Pronto soccorso: un tranquillo week-end di disagi
La festa di Ognissanti acuisce un problema noto da tempo: 5000 pazienti in 24 ore nei pronti soccorsi del Lazio
File interminabili, attese improponibili, mancanza di informazioni. Benvenuti in un pronto soccorso del Lazio. Niente di nuovo sotto il sole, purtroppo. La ricorrenza di Ognissanti ha soltanto accentuato una tendenza ormai ricorrente: la chiusura di 16 ospedali in dieci anni, con cancellazione di 3600 posti letto si fa sentire; non sono soltanto i 5000 pazienti piombati nei reparti di emergenza in 24 ore a far collassare un sistema già a terra da tempo. Alle 17:45 del 2 novembre erano presenti in tutto il Lazio 800 pazienti, di cui 600 già trattati e in attesa di un ricovero che stentava ad arrivare. E non è solo la carenza di letti a bloccare quello che dovrebbe essere il servizio modello, il pronto soccorso, che va avanti solo grazie alla competenza e abnegazione dei professionisti in prima linea.
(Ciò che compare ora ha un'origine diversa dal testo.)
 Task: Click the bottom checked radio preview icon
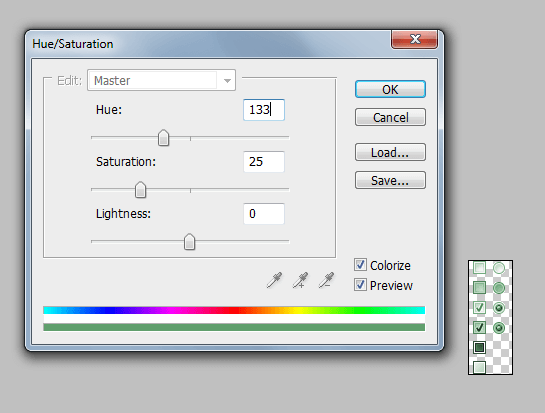coord(499,328)
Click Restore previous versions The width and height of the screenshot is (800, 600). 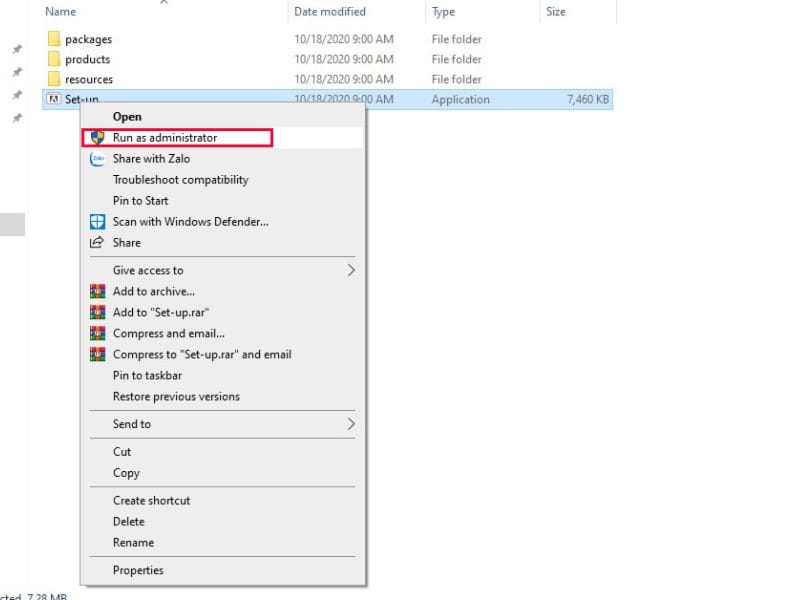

Medici, infermieri e operatori in perenne carenza di organico, attualmente ne mancherebbero almeno 400. A lanciare l’ennesimo, inascoltato allarme, è Giulio Maria Ricciuto, presidente di Simeu – Società di medicina di emergenza e urgenza – che avanza precise richieste ai decisori politici. In primo luogo la creazione di aree specialistiche separate dall’emergenza/urgenza, al fine di sgravare le sale mediche del pronto soccorso e arrivare all’immediato trattamento dei pazienti. Segue poi la richiesta per la riattivazione dei posti di polizia quale deterrente contro le violenze sempre più frequenti nei confronti dei sanitari. Secondo il primario del dipartimento emergenza e accettazione dell’ospedale Grassi di Ostia, occorrono anche incentivi per chi lavora in pronto soccorso, come avviene in molte altre regioni, alcune delle quali anche confinanti, che possono rappresentare una attrattiva per molti medici che potrebbero sentirsi motivati ad abbandonare il Lazio, se la situazione non cambia.